Lilacs and Roots

By: 
Jane Thibodeau Martin

Sixty-six years ago, when I was one year old, my parents bought a small Marinette farmstead.  I have memories of a herd of dairy cows that continued to live in the wet pasture on the 40 for a while; they were really big and scared me.  On hot summer days, Dad would put me in the cow’s big oval water tank.  I was so small I had to hang on to the center reinforcement rod across the tank; I grasped it for dear life since I hated my feet touching the bottom of the tank, where tar patches over leaks felt icky.  The cows would gather around watching this strange creature in their water.  Dad kept them far enough away that I didn’t panic.

The previous farm owners, the Carlsons, had done some interesting tree grafting work.  There were so many apple varieties in the farm orchard; big Wolf Rivers, transparents for applesauce, little sugar apples and greenings, which were wonderful once they’d been nipped by frost.  I never knew the proper names of some of these apples; and I’ve never seen apples that looked like fruit from a couple of those trees ever since. Two big, mature and naturalized asparagus patches awaited our searches, one in the old orchard area that eventually died out when I was in high school. A younger, more vigorous patch in back of the chicken coop was still producing when I graduated from college.
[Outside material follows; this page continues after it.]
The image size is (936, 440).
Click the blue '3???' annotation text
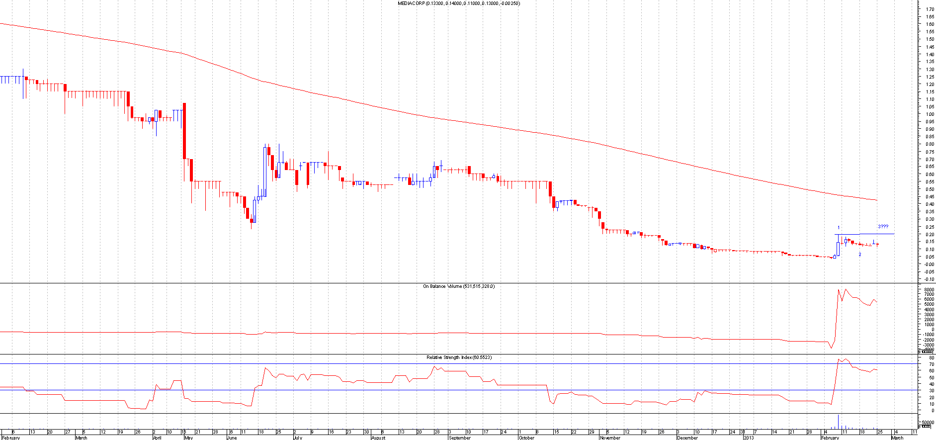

There were big, constantly expanding thickets of lilacs; three big patches of the common purple heritage type and one showy, enormous white lilac. The tall white one was up against the chicken coop and is a prolific bloomer with unusually large flower clumps. It was so tall already back then, that the only way for my siblings and I to pick a white bouquet for mom when we were little was to climb up on the chicken coop roof.

Nearly all the old apple trees have now died, although a few have survived all these years. Since they were mature and producing in 1957, the old survivors are at least 80 and maybe more. The asparagus is gone, although some of the purple lilacs, descendants of the ones I grew up with, are still there.

Still glorious though, and strikingly big, the white lilac survives.  Maybe a bit diminished, but the tree-like trunks of some of the original bush are still living there. The chicken coop roof is no longer to be trusted, so picking flowers is a challenge now – a task for a ladder.

I dearly missed lilacs when we were in Oklahoma. Mike bought me a bush, but despite my efforts with the water hose, the heat and drought of the summers were just too much for it. When we returned to Wisconsin and decided to build on the land we live on, one of my first goals, once we had defined what would be lawn, was to get a lilac bush.

When I mentioned this to my mom, she suggested I dig up one of the sprouts surrounding the parent white lilac. The offspring shrub I transported home, maybe 18” high when I planted it here, thrives and grew almost a foot every year, while protected  from the deer with a cage.

This year, that little lilac is almost five feet tall, blooming, healthy and beautiful.  I feel joy when I look at it; have a picture of it as the screen saver on my phone; and can’t wait to show my mom photos on my next weekly visit.  The transplanted lilac, like its parent bush, is resilient and like me, it has put down roots here. 

Our parents; both my human parent and the lilac’s mother shrub,  maintain roots in rural Marinette.  Both of these seniors are to be admired, they are very hardy stock.